▶ EXERCISE BRIEF: Could you write out exactly, and only, the lines from the one containing "The height and" through the last line of the data, leaving out all pictures?

▶ DATASET RECORDS:
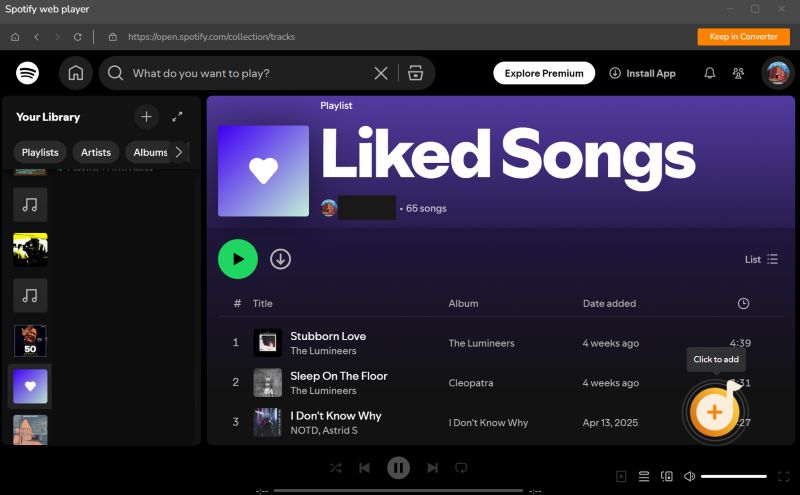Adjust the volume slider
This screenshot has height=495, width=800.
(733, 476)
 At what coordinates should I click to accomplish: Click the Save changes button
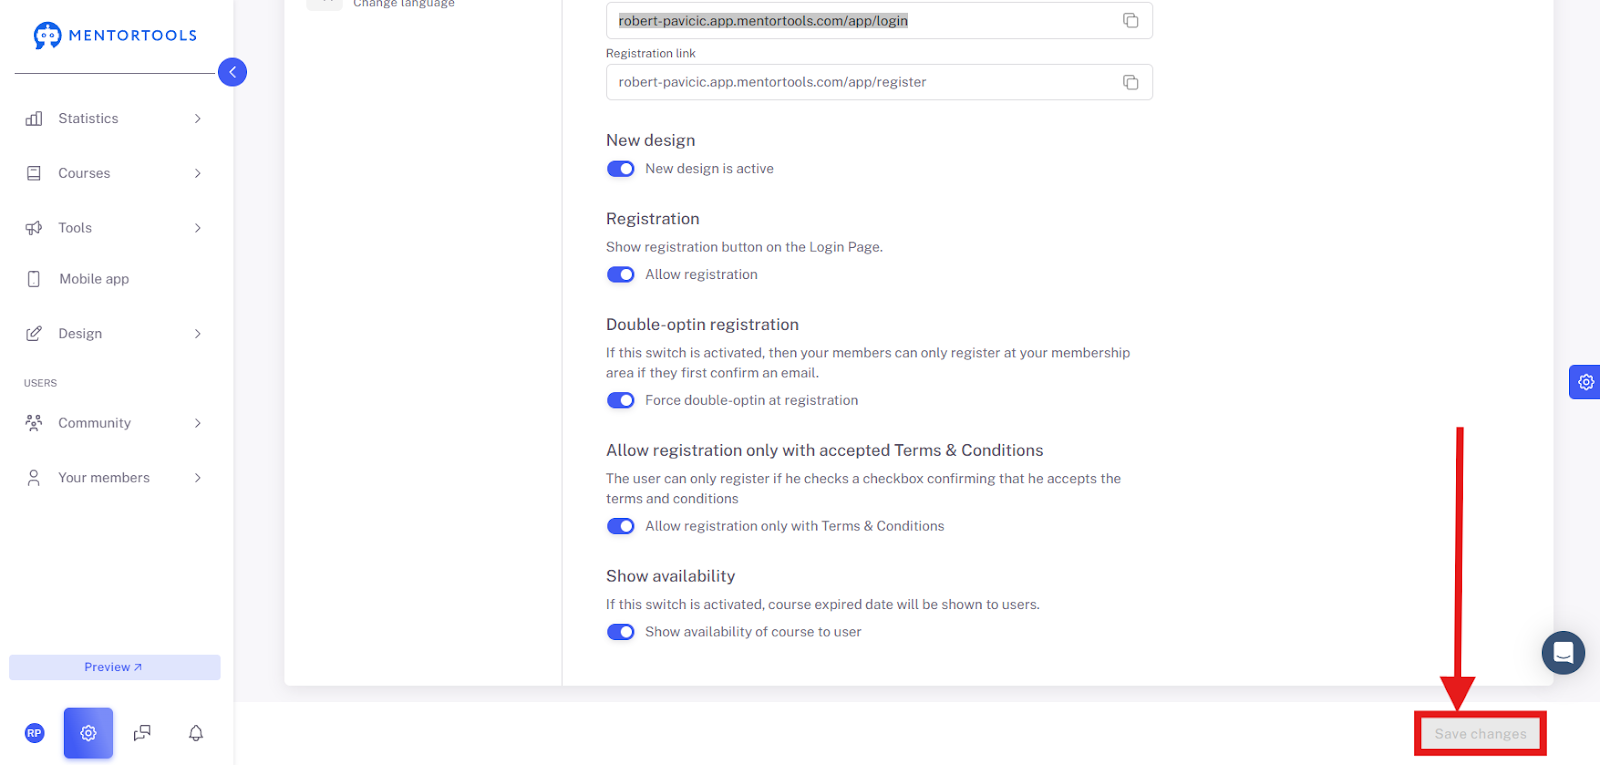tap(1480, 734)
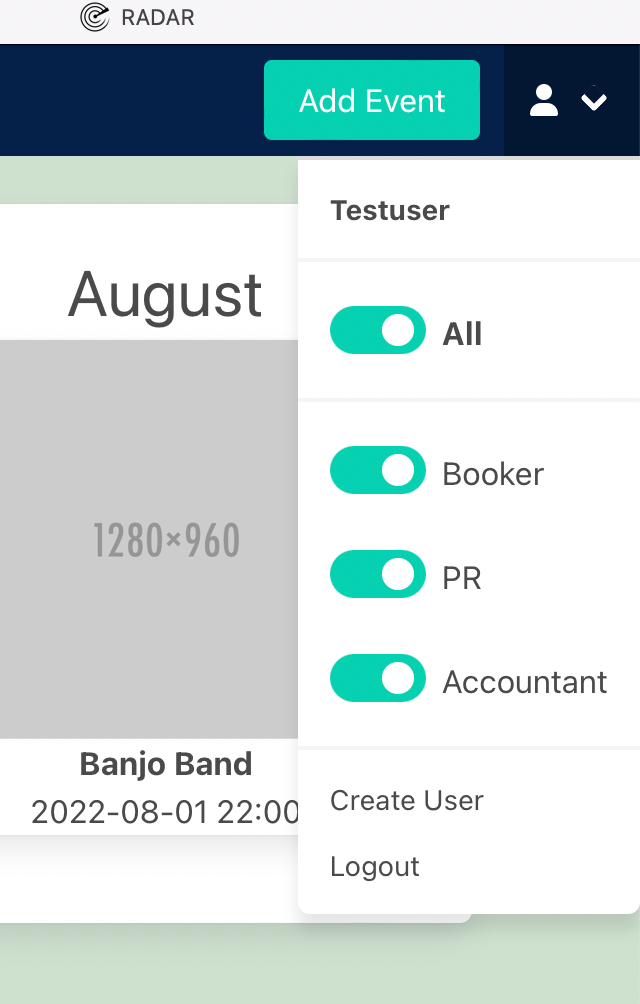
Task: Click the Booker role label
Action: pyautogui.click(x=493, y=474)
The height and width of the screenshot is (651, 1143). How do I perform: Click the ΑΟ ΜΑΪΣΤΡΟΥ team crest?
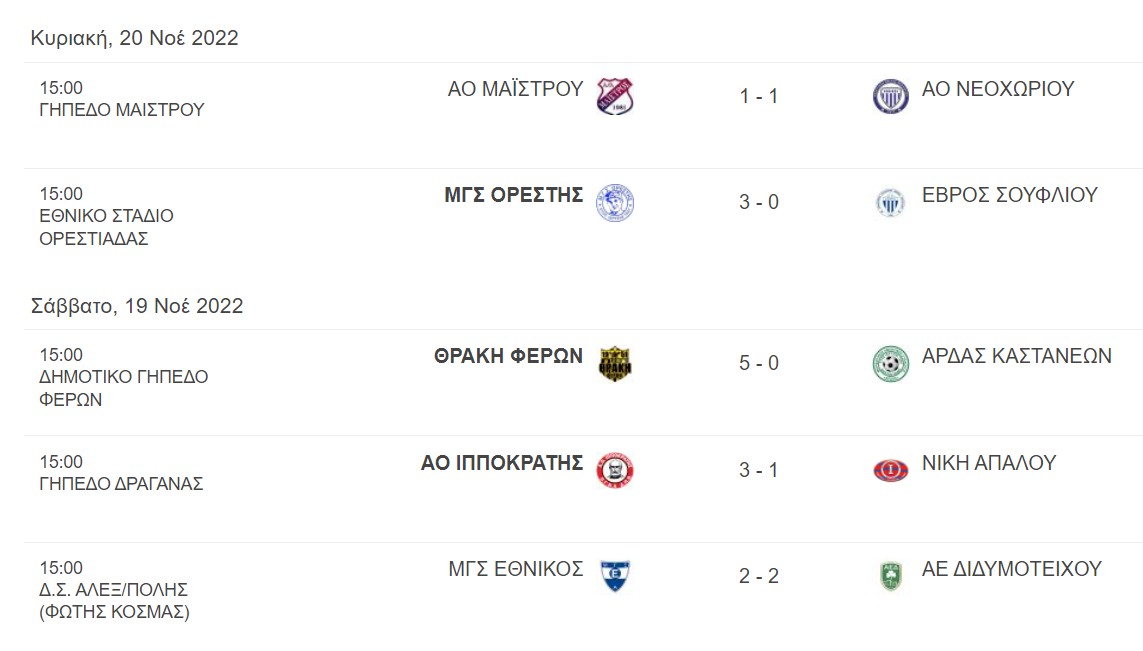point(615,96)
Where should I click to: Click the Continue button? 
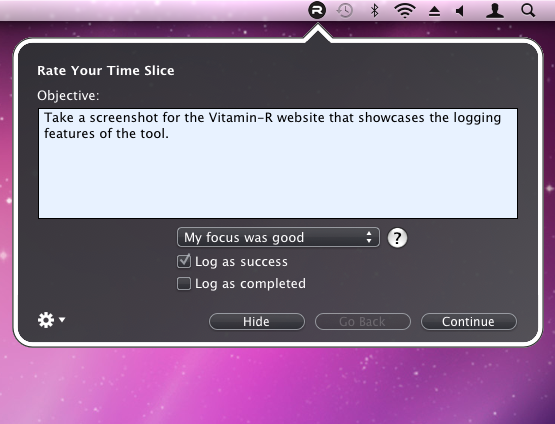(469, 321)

▶ EXERCISE OUTPUT:
The height and width of the screenshot is (651, 1143). How do I perform: Click the ΑΟ ΜΑΪΣΤΡΟΥ team crest?
point(615,96)
Where should I click to: Click the Continue button? 
(469, 321)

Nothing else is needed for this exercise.